_Activity_
Where a picture occurs in the data, omit it, and copy all remaining data exactly.

_Records provided_
○ ○ ○ ○ ○ ○ ○
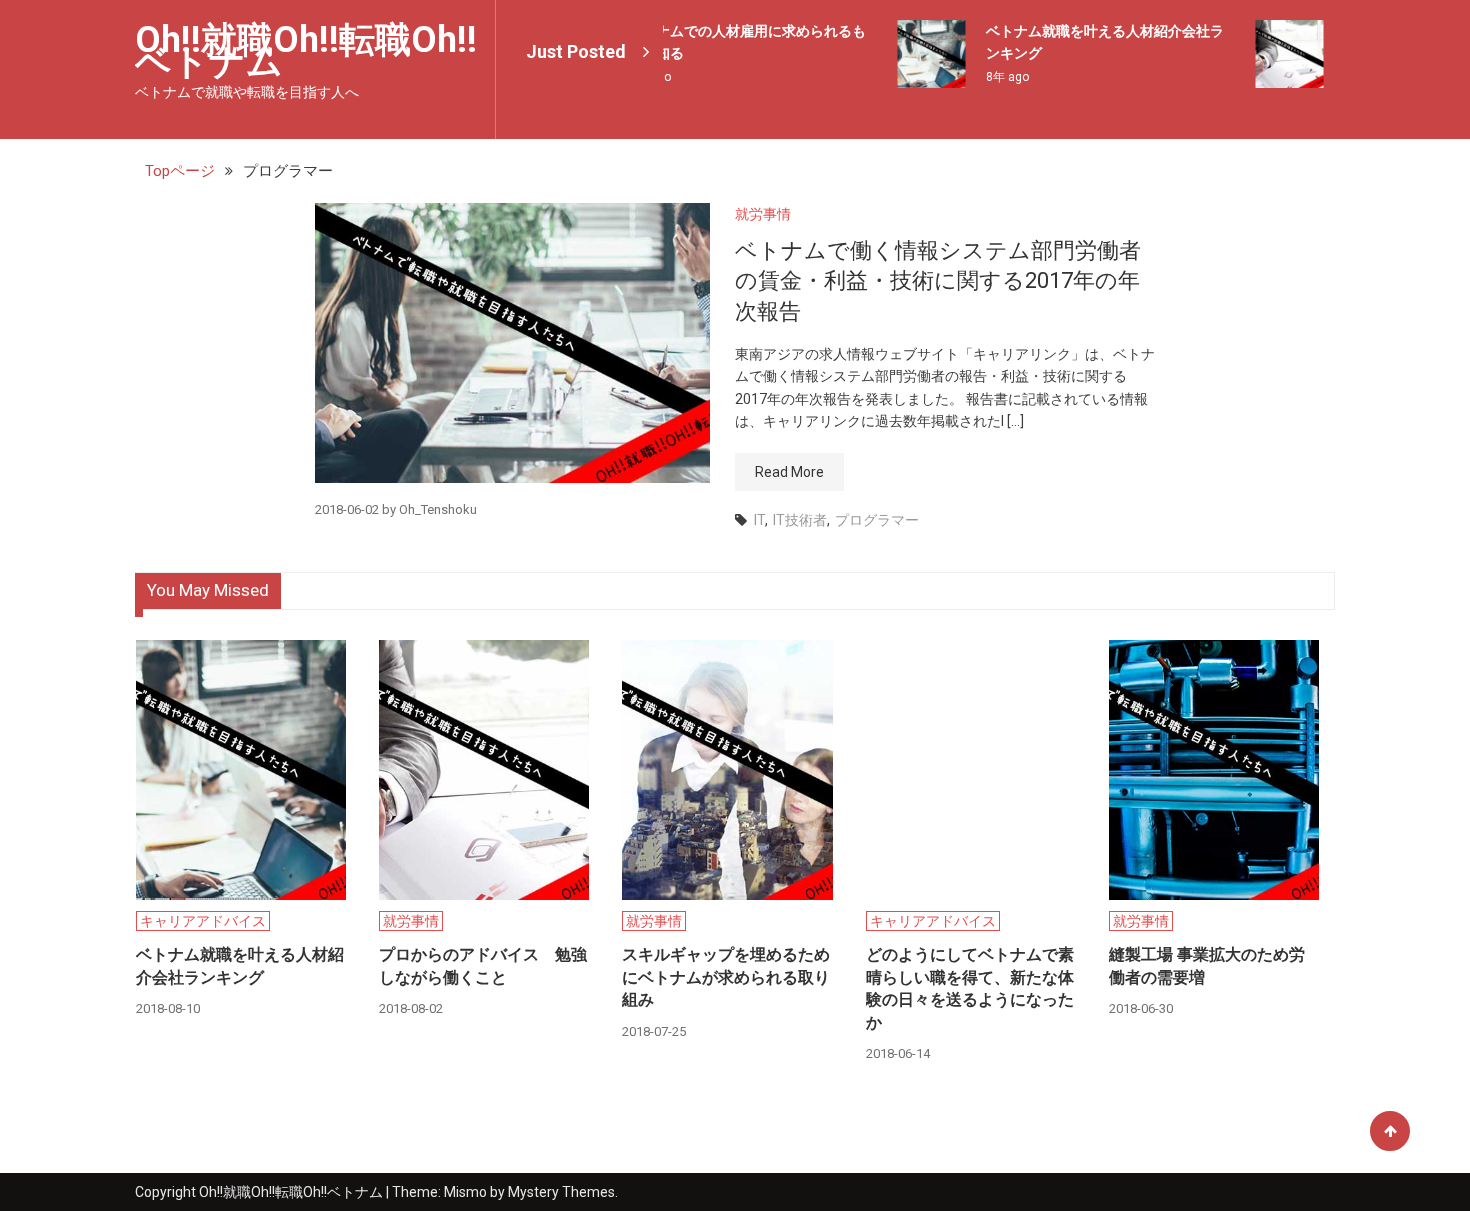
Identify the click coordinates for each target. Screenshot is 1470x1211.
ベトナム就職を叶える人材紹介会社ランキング (240, 965)
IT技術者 (800, 520)
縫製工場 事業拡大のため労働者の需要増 (1207, 965)
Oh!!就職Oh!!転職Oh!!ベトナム (306, 51)
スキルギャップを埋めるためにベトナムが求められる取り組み (726, 977)
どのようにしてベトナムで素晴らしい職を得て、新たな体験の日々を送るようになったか (970, 988)
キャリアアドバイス (203, 921)
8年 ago (997, 77)
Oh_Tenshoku (438, 509)
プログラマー (877, 520)
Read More (789, 472)
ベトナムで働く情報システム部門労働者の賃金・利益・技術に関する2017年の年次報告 (938, 281)
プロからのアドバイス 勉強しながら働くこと (483, 965)
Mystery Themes (561, 1192)
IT (759, 520)
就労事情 (763, 214)
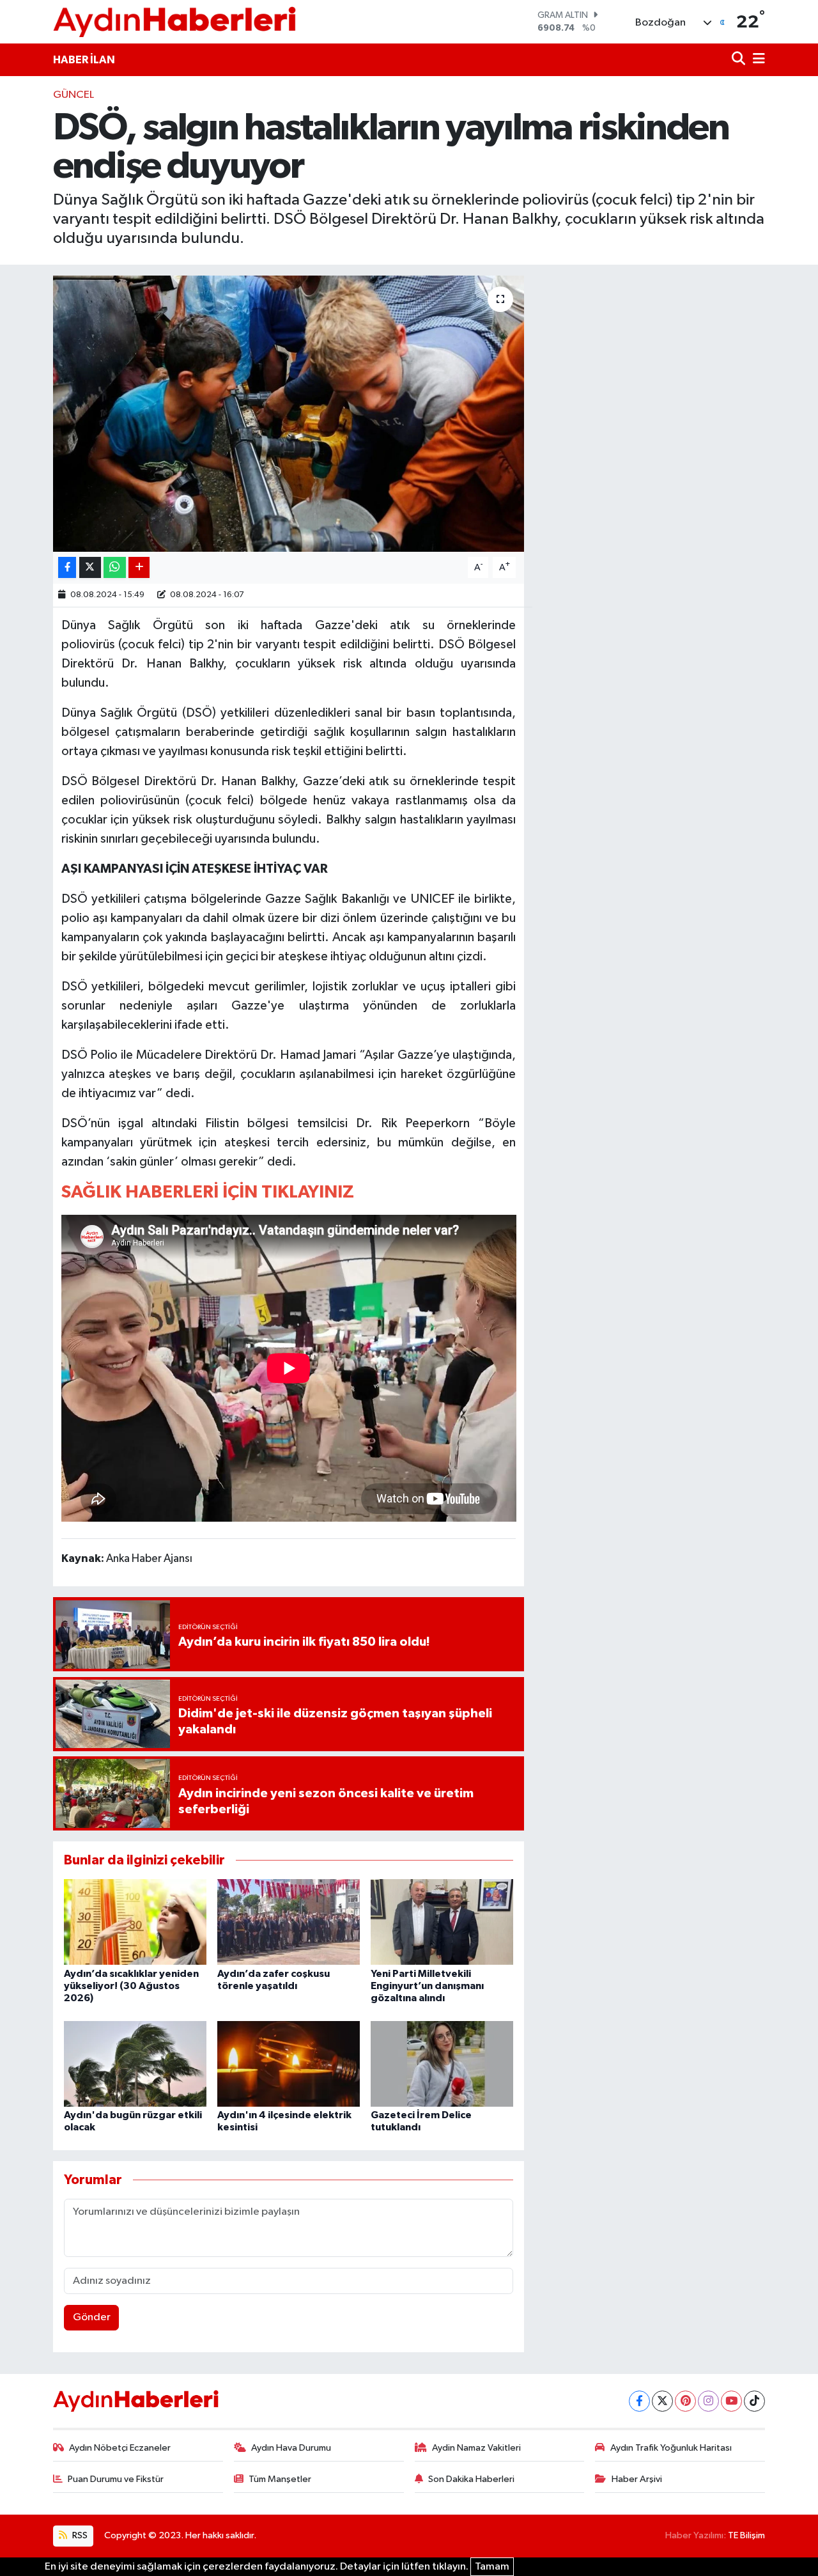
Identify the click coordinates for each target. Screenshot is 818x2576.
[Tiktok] (754, 2401)
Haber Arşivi (637, 2479)
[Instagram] (708, 2401)
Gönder (92, 2317)
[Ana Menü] (757, 60)
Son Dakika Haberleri (471, 2479)
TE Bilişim (746, 2535)
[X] (662, 2401)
○ ○ ○ ○ ○ ○ ○
_Solution_
Identify the click coordinates for each target. Screenshot is 1470x1211.
ベトナム就職を叶える人材紹介会社ランキング (240, 965)
IT技術者 (800, 520)
縫製工場 事業拡大のため労働者の需要増 (1207, 965)
Oh!!就職Oh!!転職Oh!!ベトナム (306, 51)
スキルギャップを埋めるためにベトナムが求められる取り組み (726, 977)
どのようにしてベトナムで素晴らしい職を得て、新たな体験の日々を送るようになったか (970, 988)
キャリアアドバイス (203, 921)
8年 ago (997, 77)
Oh_Tenshoku (438, 509)
プログラマー (877, 520)
Read More (789, 472)
ベトナムで働く情報システム部門労働者の賃金・利益・技術に関する2017年の年次報告 (938, 281)
プロからのアドバイス 勉強しながら働くこと (483, 965)
Mystery Themes (561, 1192)
IT (759, 520)
就労事情 (763, 214)
Identify the click coordinates for each target. Screenshot is 818x2576.
[Tiktok] (754, 2401)
Haber Arşivi (637, 2479)
[Instagram] (708, 2401)
Gönder (92, 2317)
[Ana Menü] (757, 60)
Son Dakika Haberleri (471, 2479)
TE Bilişim (746, 2535)
[X] (662, 2401)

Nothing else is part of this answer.